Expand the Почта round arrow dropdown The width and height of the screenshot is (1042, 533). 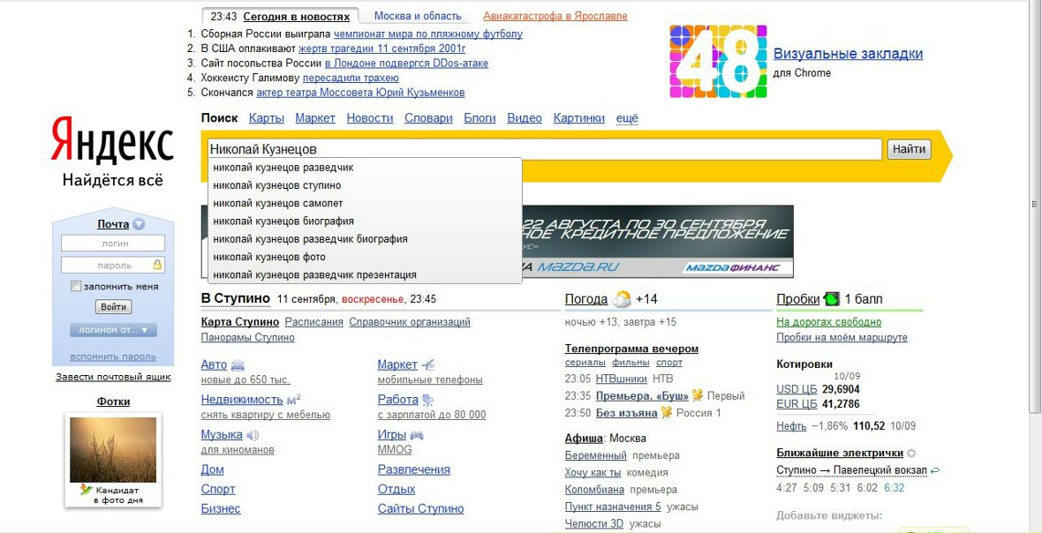point(139,224)
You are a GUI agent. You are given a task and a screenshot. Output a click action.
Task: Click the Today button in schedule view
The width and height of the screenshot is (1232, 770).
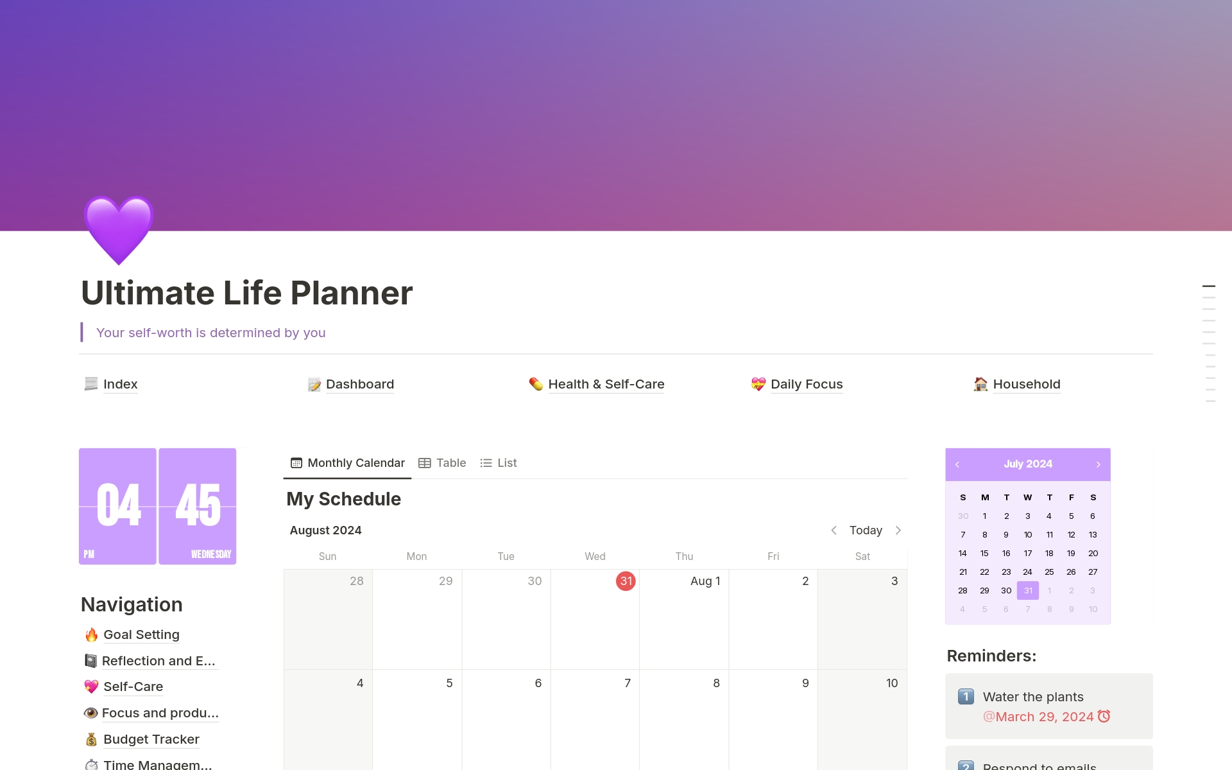click(x=866, y=530)
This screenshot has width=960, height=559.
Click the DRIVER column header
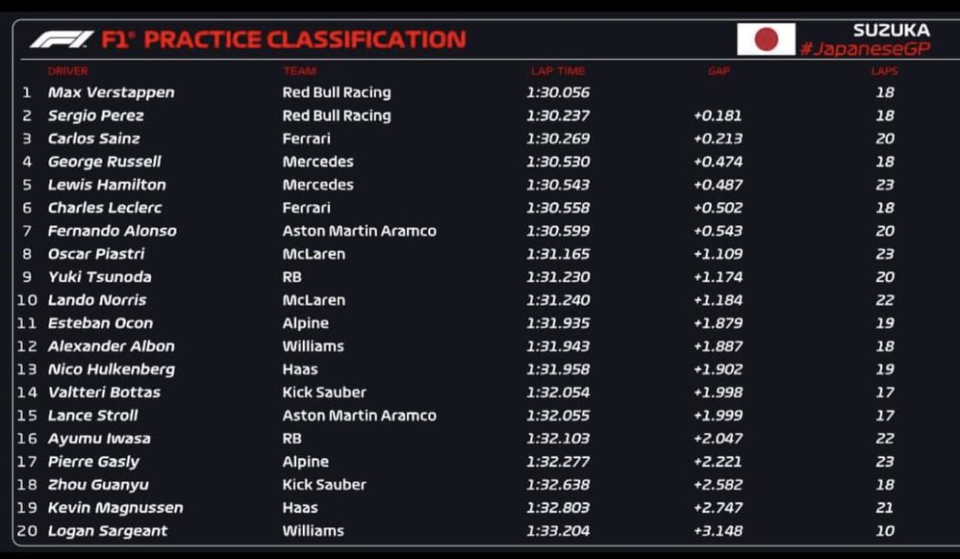click(67, 71)
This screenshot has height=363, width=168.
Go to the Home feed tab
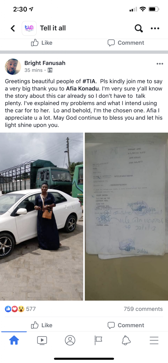pyautogui.click(x=14, y=340)
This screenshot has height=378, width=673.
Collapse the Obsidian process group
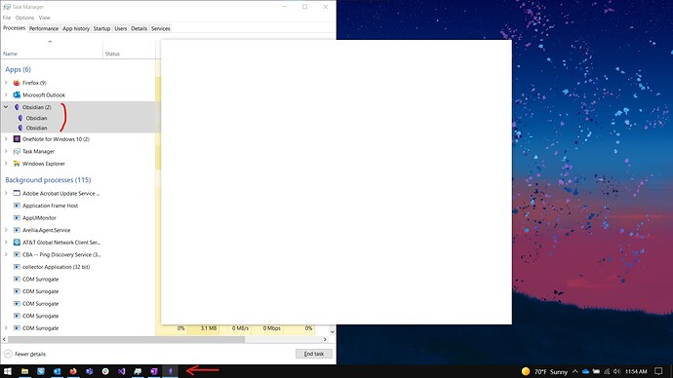tap(6, 107)
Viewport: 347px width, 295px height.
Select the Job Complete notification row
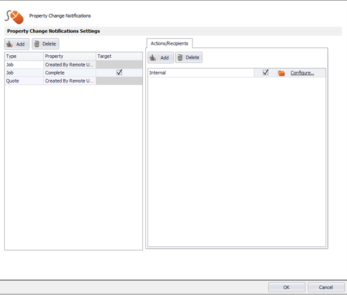point(73,73)
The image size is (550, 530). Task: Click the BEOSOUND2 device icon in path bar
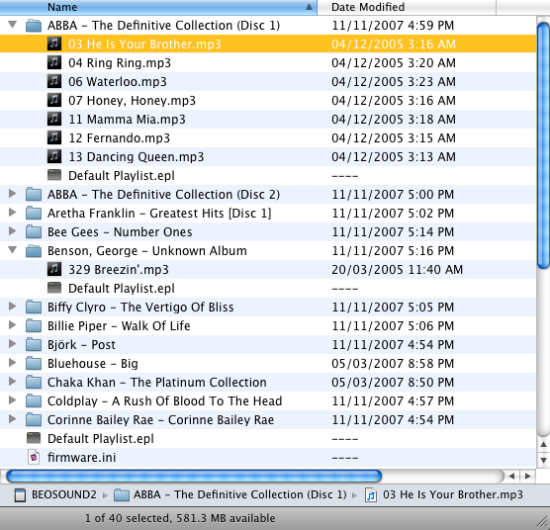(20, 495)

○ ○ ○ ○

PROBLEM TO WORK ON: Word for word, repeat only the lines from the line containing "This screenshot has height=378, width=673." through the end of the data, without any pictures.

TASK RESULT:
This screenshot has height=378, width=673.
Collapse the Obsidian process group
tap(6, 107)
Viewport: 347px width, 295px height.
Select the Job Complete notification row
point(73,73)
The image size is (550, 530). Task: Click the BEOSOUND2 device icon in path bar
(20, 495)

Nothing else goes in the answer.